From 796a68ca6f88405c29a7293c5376bb505d02e368 Mon Sep 17 00:00:00 2001
From: David Huggins-Daines <dhd@ecolingui.ca>
Date: Mon, 2 Dec 2024 11:50:45 -0500
Subject: [PATCH] fix: simpler and more robust recovery from borked xref tables

---
 playa/document.py | 45 +++++++++++++++++++++++----------------------
 tests/data.py     |  1 +
 2 files changed, 24 insertions(+), 22 deletions(-)

diff --git a/playa/document.py b/playa/document.py
index 171a892..e936b57 100644
--- a/playa/document.py
+++ b/playa/document.py
@@ -853,7 +853,7 @@ def __init__(
         try:
             pos = self._find_xref()
             self._read_xref_from(pos, self.xrefs)
-        except (ValueError, IndexError, PDFSyntaxError) as e:
+        except (ValueError, IndexError, StopIteration, PDFSyntaxError) as e:
             log.debug("Using fallback XRef parsing: %s", e)
             newxref = XRefFallback(self.parser)
             self.xrefs.append(newxref)
@@ -874,7 +874,10 @@ def __init__(
                 self.encryption = (id_value, dict_value(trailer["Encrypt"]))
                 self._initialize_password(password)
             if "Info" in trailer:
-                self.info.append(dict_value(trailer["Info"]))
+                try:
+                    self.info.append(dict_value(trailer["Info"]))
+                except TypeError:
+                    log.warning("Info is a broken reference (incorrect xref table?)")
             if "Root" in trailer:
                 # Every PDF file must have exactly one /Root dictionary.
                 try:
@@ -982,30 +985,28 @@ def _getobj_parse(self, pos: int, objid: int) -> PDFObject:
         self.parser.seek(pos)
         try:
             _, obj = next(self.parser)
-        except (ValueError, IndexError) as e:
+        except (ValueError, IndexError, PDFSyntaxError) as e:
             log.warning(
                 "Indirect object %d not found at position %d: %r", objid, pos, e
             )
-            # Hack around malformed pdf files where the offset in the
+            # In case of malformed pdf files where the offset in the
             # xref table doesn't point exactly at the object
-            # definition (probably more frequent than you think).
-            # Back up a bit, then parse forward until we find the right
-            # object. Fixes
-            # https://github.com/pdfminer/pdfminer.six/issues/56
-            tokenizer = Lexer(self.buffer, max(0, pos - 16))

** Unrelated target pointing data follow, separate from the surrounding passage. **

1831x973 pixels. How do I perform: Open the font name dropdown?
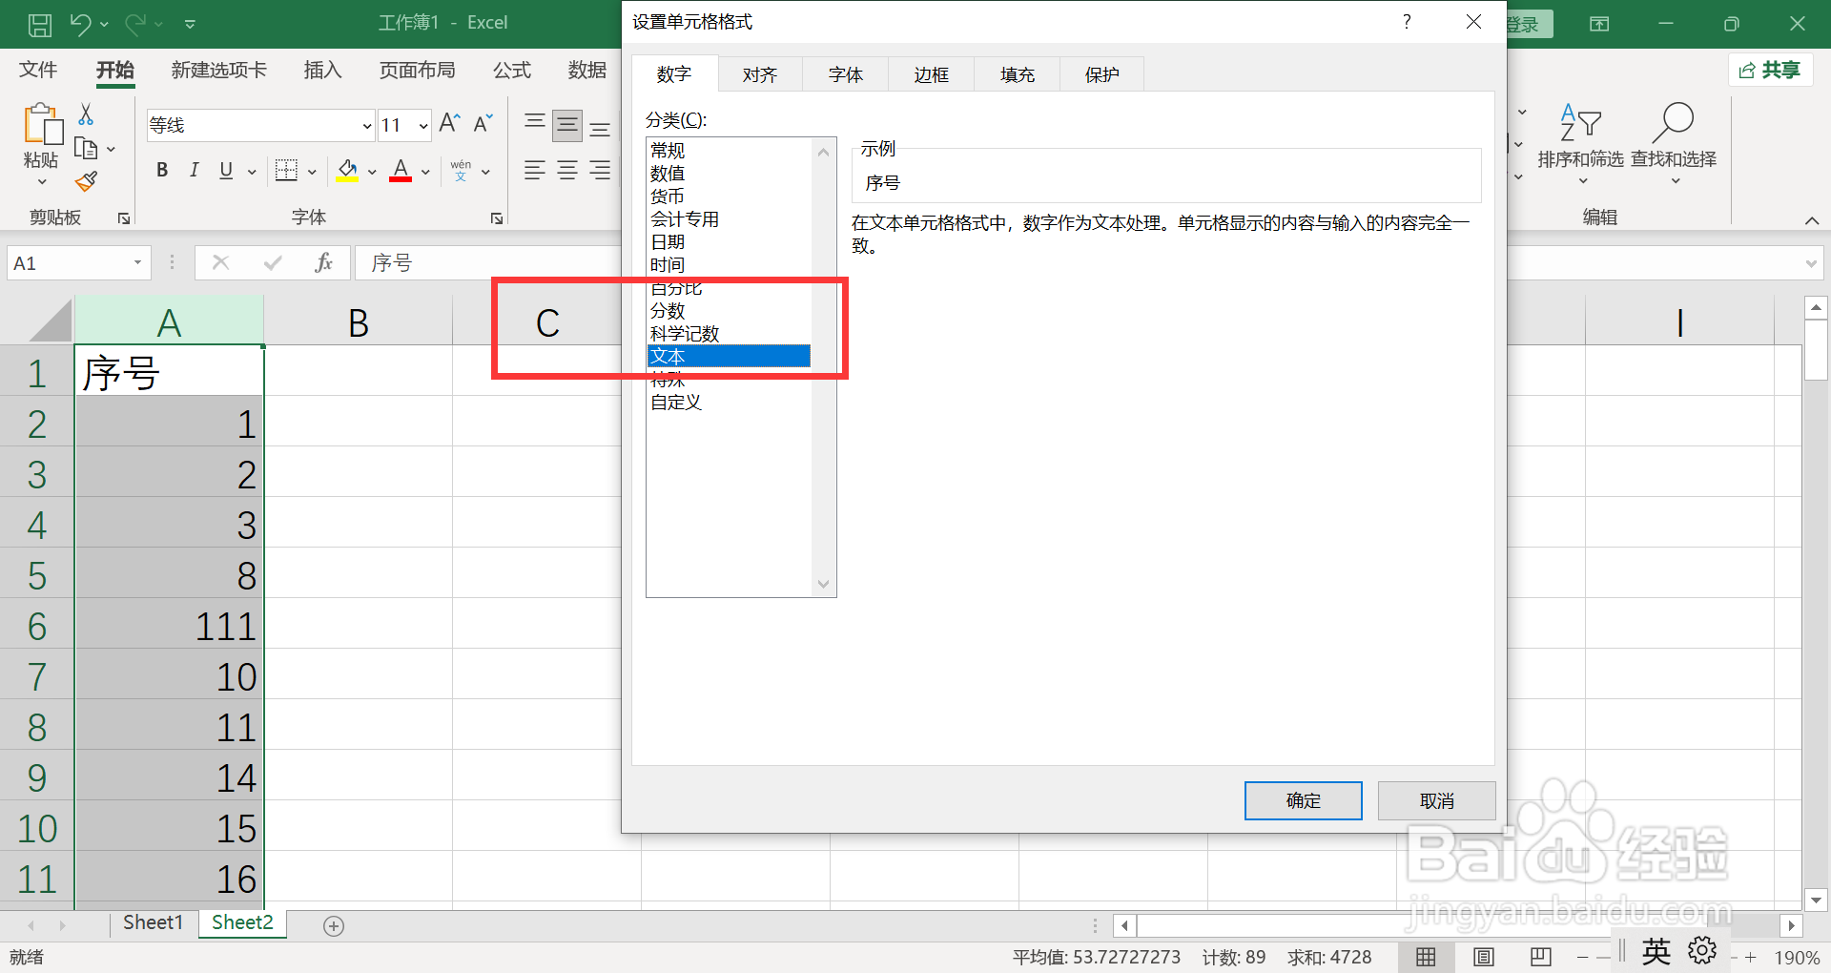coord(366,125)
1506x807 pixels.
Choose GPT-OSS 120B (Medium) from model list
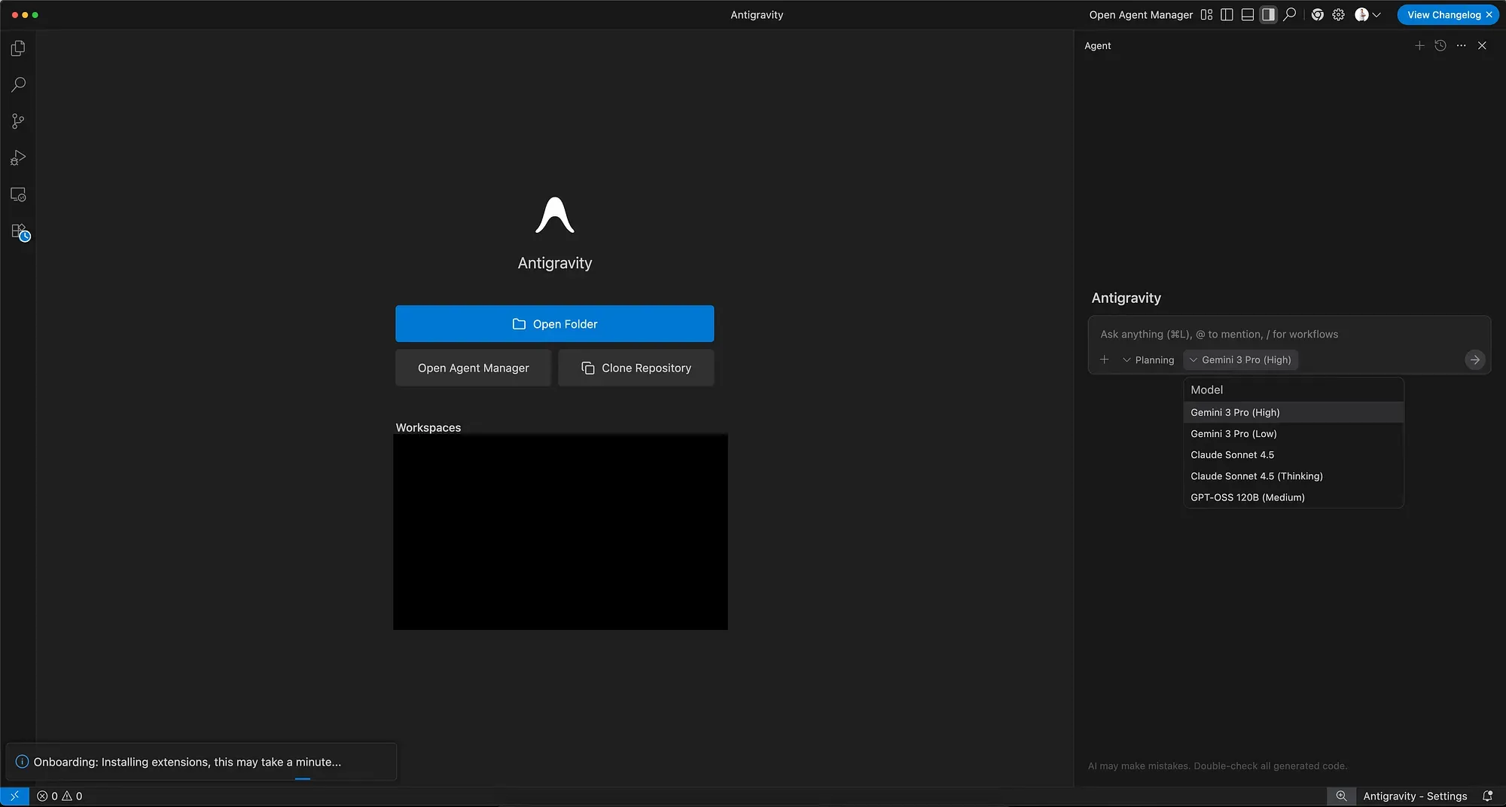tap(1247, 497)
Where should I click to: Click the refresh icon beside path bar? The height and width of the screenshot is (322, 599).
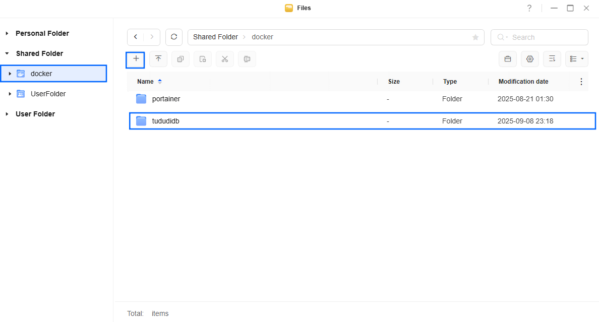point(174,37)
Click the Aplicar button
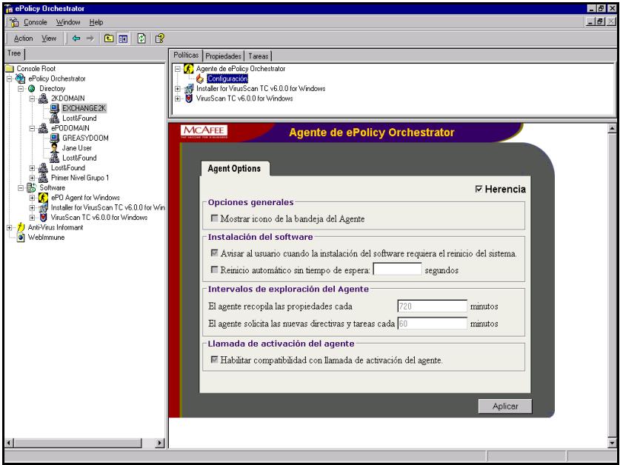The height and width of the screenshot is (465, 620). click(505, 405)
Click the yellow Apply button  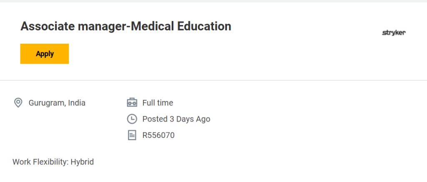click(x=45, y=54)
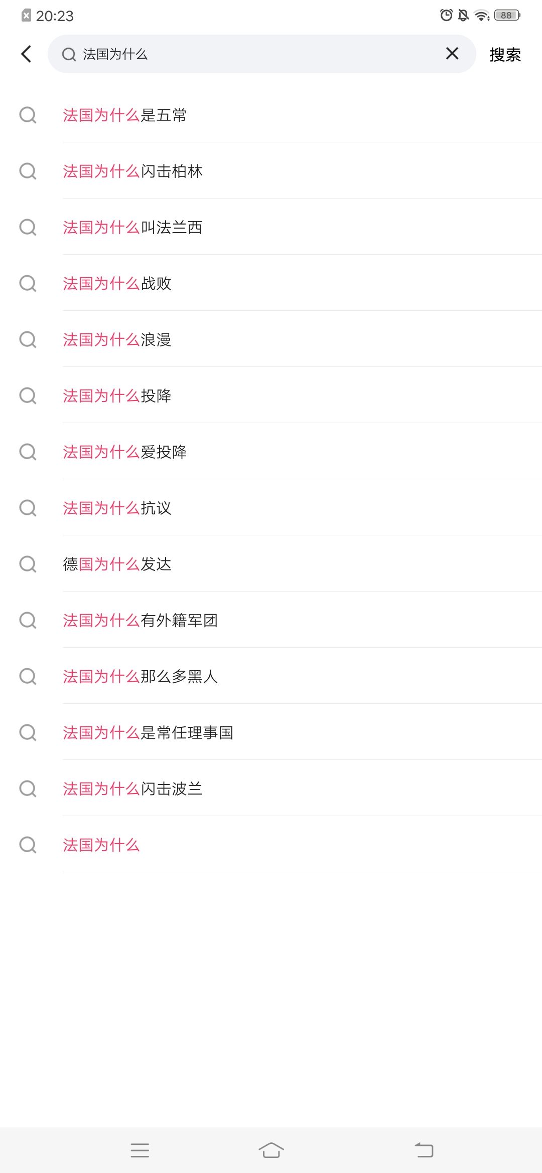542x1173 pixels.
Task: Open suggestion 德国为什么发达
Action: coord(117,564)
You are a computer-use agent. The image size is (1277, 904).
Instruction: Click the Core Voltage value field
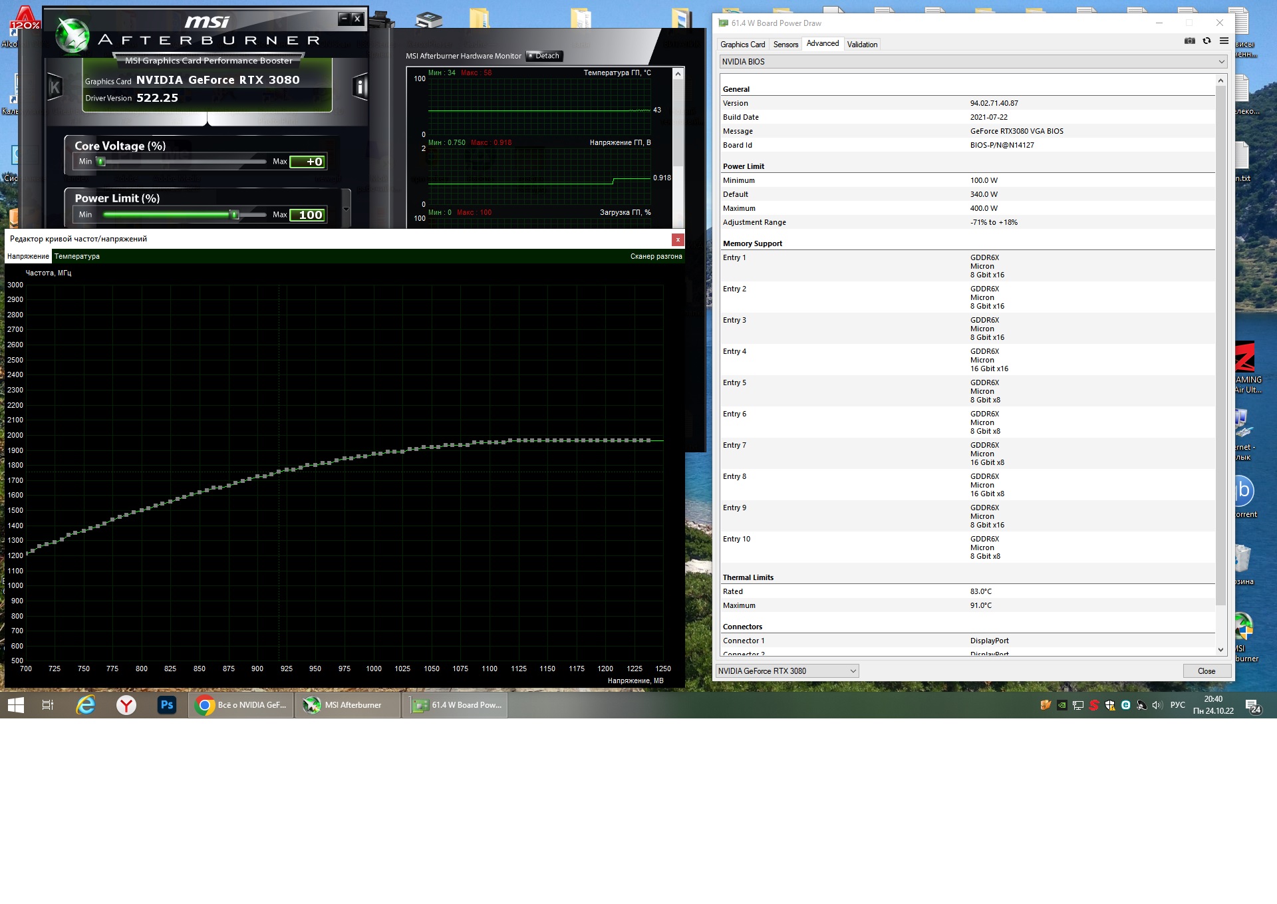point(308,162)
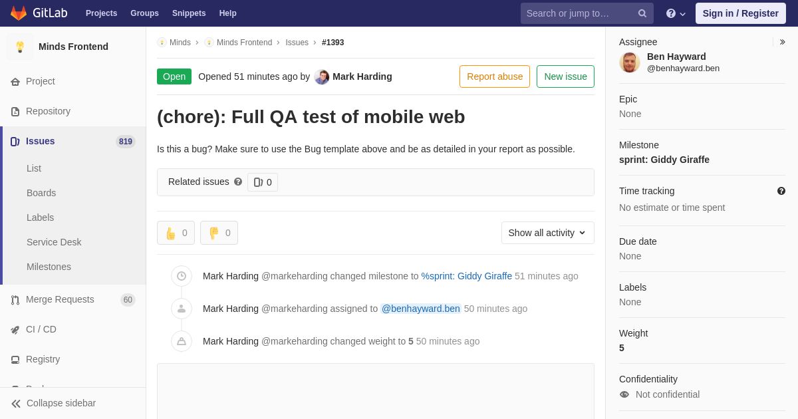
Task: Click the search magnifier icon
Action: click(x=642, y=13)
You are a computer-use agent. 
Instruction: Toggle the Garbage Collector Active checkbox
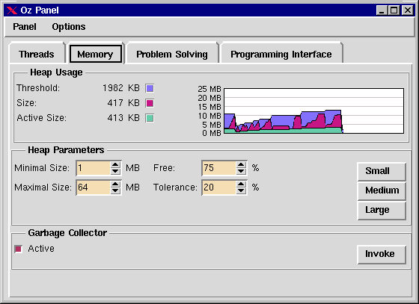[18, 249]
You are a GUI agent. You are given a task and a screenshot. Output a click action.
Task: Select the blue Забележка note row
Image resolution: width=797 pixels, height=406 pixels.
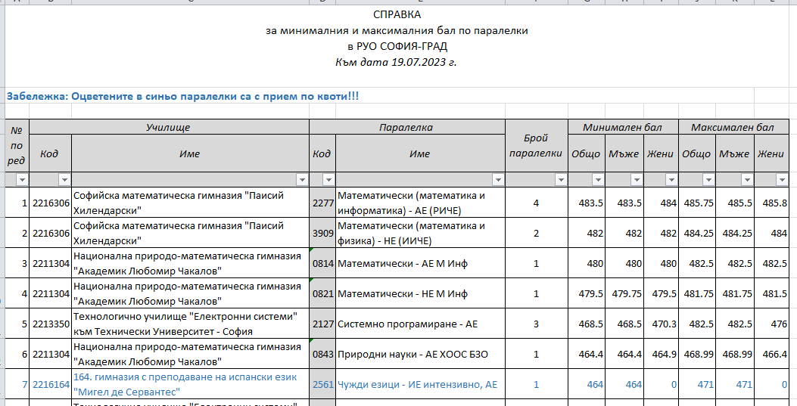(x=182, y=96)
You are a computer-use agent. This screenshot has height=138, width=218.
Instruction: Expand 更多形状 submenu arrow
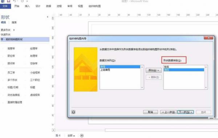coord(14,30)
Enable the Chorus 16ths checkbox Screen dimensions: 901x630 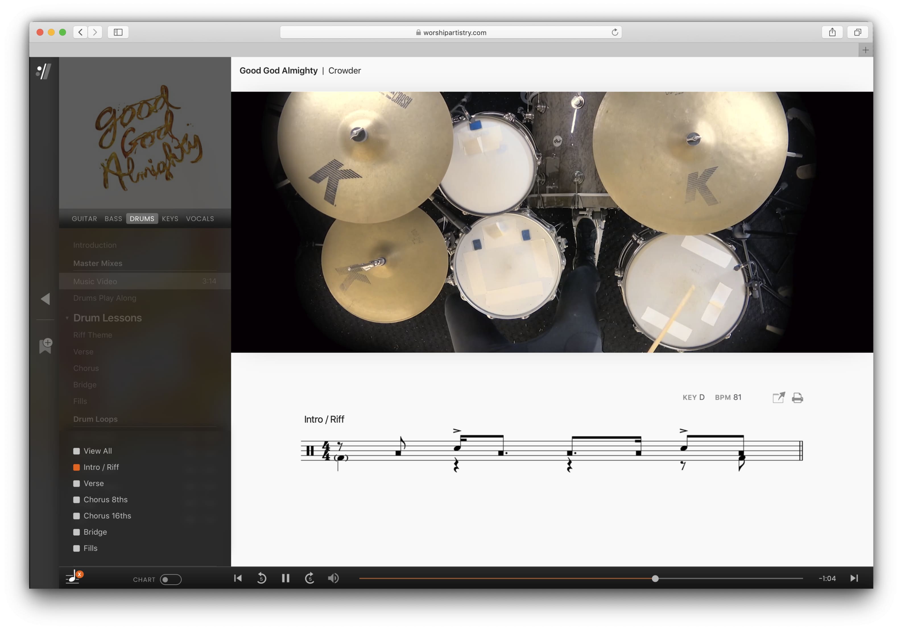click(77, 516)
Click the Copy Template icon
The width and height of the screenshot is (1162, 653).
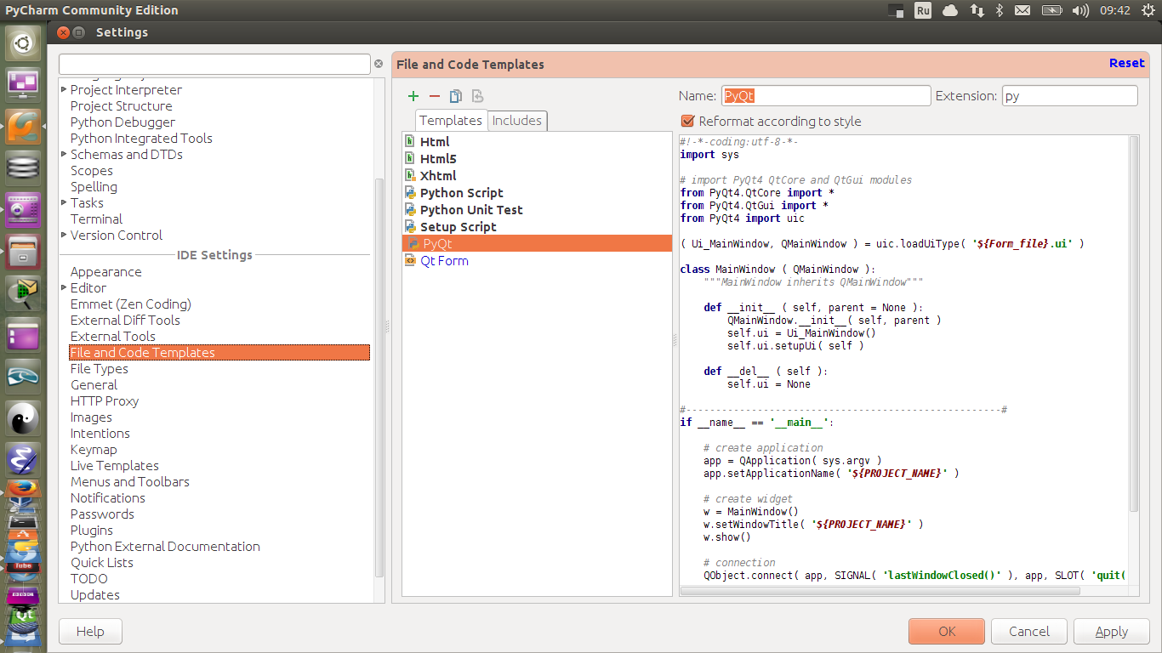pyautogui.click(x=456, y=96)
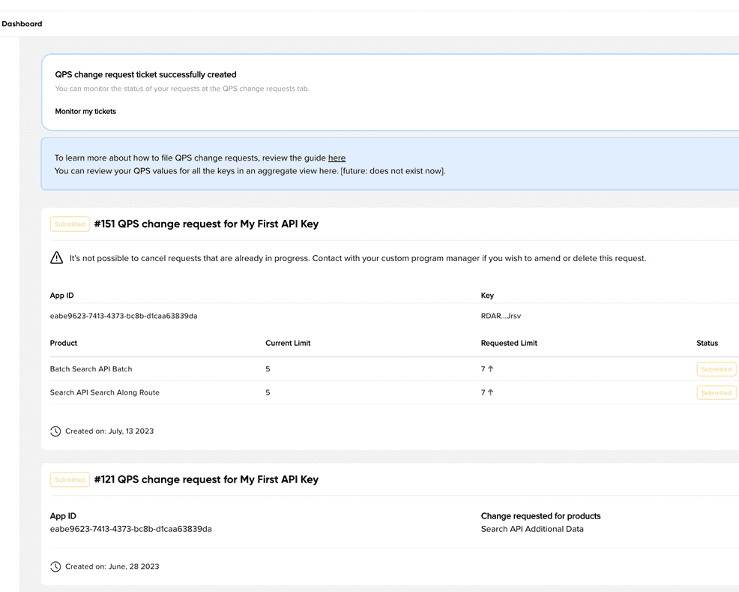Click the Submitted status badge for Batch Search row
739x592 pixels.
716,369
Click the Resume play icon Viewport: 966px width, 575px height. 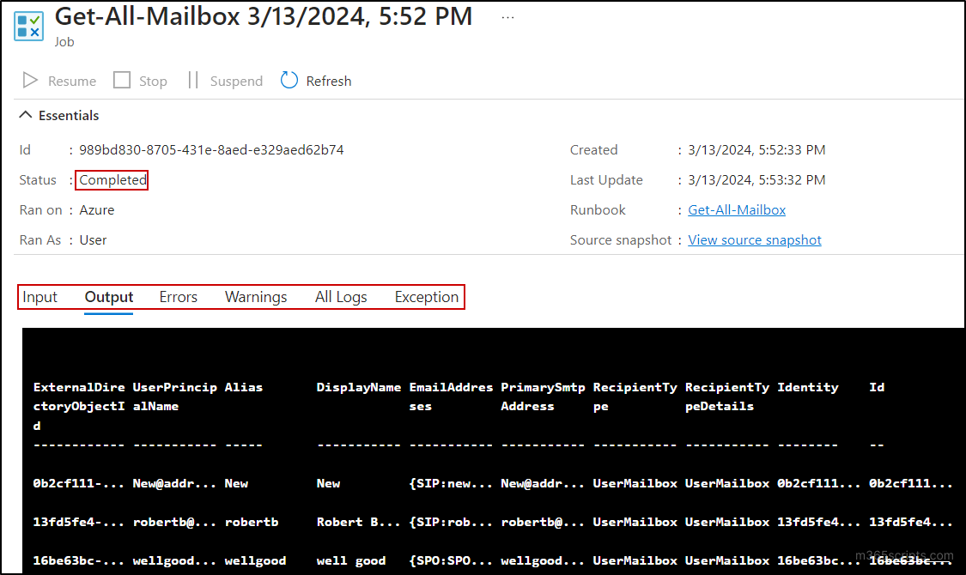(x=30, y=80)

-            q: Deque[int] = deque([], 3)
-            while True:
-                try:
-                    (pos, token) = next(tokenizer)
-                except StopIteration:
-                    raise PDFSyntaxError(
-                        f"Indirect object {objid!r} not found at or after position {pos}"
-                    )
-                q.append(pos)
-                if len(q) == 3 and token is KEYWORD_OBJ:
-                    break
-            log.debug("seeking to %r", q[0])
-            self.parser.seek(q[0])
+            # definition (probably more frequent than you think), just
+            # use a regular expression to find the object because we
+            # can do that.
+            realpos = -1
+            lastgen = -1
+            for m in re.finditer(rb"%d\s+(\d+)\s+obj" % objid, self.buffer):
+                genno = int(m.group(1))
+                if genno > lastgen:
+                    lastgen = genno
+                    realpos = m.start(0)
+            if realpos == -1:
+                raise PDFSyntaxError(
+                    f"Indirect object {objid!r} not found in document"
+                )
+            log.debug("found object (%r) seeking to %r", m.group(0), realpos)
+            self.parser.seek(realpos)
             (_, obj) = next(self.parser)
         if obj.objid != objid:
             raise PDFSyntaxError(f"objid mismatch: {obj.objid!r}={objid!r}")
diff --git a/tests/data.py b/tests/data.py
index 0a5bb62..7bc825f 100644
--- a/tests/data.py
+++ b/tests/data.py
@@ -42,4 +42,5 @@
 XFAILS = {
     "bogus-stream-length.pdf",
     "empty.pdf",
+    "issue9418.pdf",
 }